The leaf and stem mines of British flies and other insects
 

(Coleoptera, Diptera, Hymenoptera and Lepidoptera)

by Brian Pitkin, Willem Ellis, Colin Plant and Rob Edmunds

Join us on Facebook

Phytomyza ferina Spencer, 1971
[Diptera: Agromyzidae]


Phytomyza ferina Spencer, 1971a. Entomologist's Gaz. 22: 182
Phytomyza ferina Spencer, 1971a; Spencer, 1972b. Handbk ident. Br. Ins. 10(5g): 86 (fig. 287), 88.


Lifestyle: Unknown.

Larva: The larvae of flies are leg-less maggots without a head capsule (see examples). They never have thoracic or abdominal legs. They do not have chewing mouthparts, although they do have a characteristic cephalo-pharyngeal skeleton (see examples), usually visible internally through the body wall.

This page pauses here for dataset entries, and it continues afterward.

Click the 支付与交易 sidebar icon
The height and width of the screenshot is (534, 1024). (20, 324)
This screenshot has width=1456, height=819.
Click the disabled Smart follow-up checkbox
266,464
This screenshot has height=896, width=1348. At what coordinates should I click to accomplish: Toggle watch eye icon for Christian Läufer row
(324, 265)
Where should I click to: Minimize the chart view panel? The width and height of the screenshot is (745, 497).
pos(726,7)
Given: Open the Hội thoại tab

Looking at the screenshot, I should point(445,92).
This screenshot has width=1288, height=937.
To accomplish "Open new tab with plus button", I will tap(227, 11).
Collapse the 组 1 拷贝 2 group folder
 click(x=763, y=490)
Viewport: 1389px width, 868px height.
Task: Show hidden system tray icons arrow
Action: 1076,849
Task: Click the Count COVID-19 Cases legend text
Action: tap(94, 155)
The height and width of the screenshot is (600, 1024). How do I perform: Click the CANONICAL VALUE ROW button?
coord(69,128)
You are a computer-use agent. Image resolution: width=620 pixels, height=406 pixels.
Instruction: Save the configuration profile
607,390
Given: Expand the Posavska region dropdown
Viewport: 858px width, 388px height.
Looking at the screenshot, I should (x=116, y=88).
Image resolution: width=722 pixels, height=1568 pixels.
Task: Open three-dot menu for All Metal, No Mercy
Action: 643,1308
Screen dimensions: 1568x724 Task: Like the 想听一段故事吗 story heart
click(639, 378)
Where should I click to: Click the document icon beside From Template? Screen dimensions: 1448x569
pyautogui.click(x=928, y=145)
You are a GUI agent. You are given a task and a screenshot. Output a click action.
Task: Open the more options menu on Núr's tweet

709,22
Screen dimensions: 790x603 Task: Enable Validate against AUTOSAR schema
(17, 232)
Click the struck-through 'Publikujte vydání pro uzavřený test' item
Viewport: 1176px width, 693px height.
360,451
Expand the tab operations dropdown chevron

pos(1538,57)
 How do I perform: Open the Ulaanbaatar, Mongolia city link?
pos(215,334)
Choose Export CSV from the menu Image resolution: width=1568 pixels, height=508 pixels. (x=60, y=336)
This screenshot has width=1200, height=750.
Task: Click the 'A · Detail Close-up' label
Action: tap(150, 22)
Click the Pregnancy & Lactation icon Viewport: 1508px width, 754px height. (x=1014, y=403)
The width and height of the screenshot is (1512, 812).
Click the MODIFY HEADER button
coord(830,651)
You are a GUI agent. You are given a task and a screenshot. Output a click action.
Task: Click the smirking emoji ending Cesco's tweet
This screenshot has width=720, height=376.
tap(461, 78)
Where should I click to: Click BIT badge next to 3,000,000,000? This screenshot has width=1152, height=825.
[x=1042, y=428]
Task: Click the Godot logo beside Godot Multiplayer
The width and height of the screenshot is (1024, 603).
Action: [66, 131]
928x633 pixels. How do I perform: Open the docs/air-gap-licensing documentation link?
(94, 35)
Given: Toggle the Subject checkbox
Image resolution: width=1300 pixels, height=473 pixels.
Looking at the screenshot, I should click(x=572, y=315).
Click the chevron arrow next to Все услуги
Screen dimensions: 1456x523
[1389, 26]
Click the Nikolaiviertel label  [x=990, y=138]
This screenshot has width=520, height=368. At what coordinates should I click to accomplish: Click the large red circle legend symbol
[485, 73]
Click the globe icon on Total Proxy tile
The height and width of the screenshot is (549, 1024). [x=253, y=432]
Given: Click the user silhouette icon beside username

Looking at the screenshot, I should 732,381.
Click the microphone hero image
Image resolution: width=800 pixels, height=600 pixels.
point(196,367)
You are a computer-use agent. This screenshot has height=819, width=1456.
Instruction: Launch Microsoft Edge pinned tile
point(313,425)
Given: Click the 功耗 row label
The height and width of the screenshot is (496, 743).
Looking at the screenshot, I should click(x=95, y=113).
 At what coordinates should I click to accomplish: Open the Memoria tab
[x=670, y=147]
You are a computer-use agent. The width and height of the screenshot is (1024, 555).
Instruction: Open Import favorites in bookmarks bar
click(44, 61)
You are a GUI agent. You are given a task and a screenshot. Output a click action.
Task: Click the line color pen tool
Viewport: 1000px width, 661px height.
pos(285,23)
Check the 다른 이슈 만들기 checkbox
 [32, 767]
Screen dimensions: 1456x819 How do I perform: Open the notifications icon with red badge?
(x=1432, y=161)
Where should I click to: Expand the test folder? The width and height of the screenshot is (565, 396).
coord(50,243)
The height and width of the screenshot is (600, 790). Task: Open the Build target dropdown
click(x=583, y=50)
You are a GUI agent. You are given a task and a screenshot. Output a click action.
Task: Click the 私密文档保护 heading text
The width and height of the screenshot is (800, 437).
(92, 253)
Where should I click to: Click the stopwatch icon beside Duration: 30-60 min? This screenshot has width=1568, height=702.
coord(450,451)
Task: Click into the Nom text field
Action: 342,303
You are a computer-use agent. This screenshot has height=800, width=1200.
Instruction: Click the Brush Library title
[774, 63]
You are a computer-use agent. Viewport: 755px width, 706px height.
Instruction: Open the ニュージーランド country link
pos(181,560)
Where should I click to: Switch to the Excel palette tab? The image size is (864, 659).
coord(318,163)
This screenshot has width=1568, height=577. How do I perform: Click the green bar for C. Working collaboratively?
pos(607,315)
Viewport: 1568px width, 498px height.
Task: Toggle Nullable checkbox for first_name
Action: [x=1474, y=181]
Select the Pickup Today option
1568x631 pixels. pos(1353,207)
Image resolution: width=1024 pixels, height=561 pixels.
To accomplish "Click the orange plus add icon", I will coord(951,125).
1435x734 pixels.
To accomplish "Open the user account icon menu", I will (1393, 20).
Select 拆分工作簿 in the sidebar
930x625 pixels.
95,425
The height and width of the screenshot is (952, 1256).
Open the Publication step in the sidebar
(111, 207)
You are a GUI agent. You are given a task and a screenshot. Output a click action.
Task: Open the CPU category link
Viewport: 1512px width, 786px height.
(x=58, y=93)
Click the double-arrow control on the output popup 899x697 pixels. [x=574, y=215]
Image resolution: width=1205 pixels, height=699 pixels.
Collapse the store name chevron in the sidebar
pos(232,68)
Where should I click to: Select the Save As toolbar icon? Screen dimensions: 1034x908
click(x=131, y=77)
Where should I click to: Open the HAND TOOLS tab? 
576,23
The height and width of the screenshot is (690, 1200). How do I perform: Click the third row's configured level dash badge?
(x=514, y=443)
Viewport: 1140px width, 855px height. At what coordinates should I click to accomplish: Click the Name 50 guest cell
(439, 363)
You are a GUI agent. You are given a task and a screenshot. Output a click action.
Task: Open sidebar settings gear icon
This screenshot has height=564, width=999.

Puparium: The puparia of flies are formed within the hardened last larval skin or puparium and as a result sheaths enclosing head appendages, wings and legs are not visible externally (see examples).

Hosts in Great Britain & Ireland: Currently unknown.

Hosts elsewhere: Currently unknown. Not included in Spencer (1990).

Time of year - larvae: Currently unknown.

Time of year - adults: May.

Distribution in Great Britain & Ireland: Hampshire (Stockbridge) (Spencer, 1972b: 88).

Distribution elsewhere: Widespread in continental Europe including Belarus, Latvia, Lithuania and Poland (Martinez in Fauna Europaea).

NBN Atlas links to known host species:

Host species unknown

British and Irish Parasitoids in Britain and elsewhere: Unknown.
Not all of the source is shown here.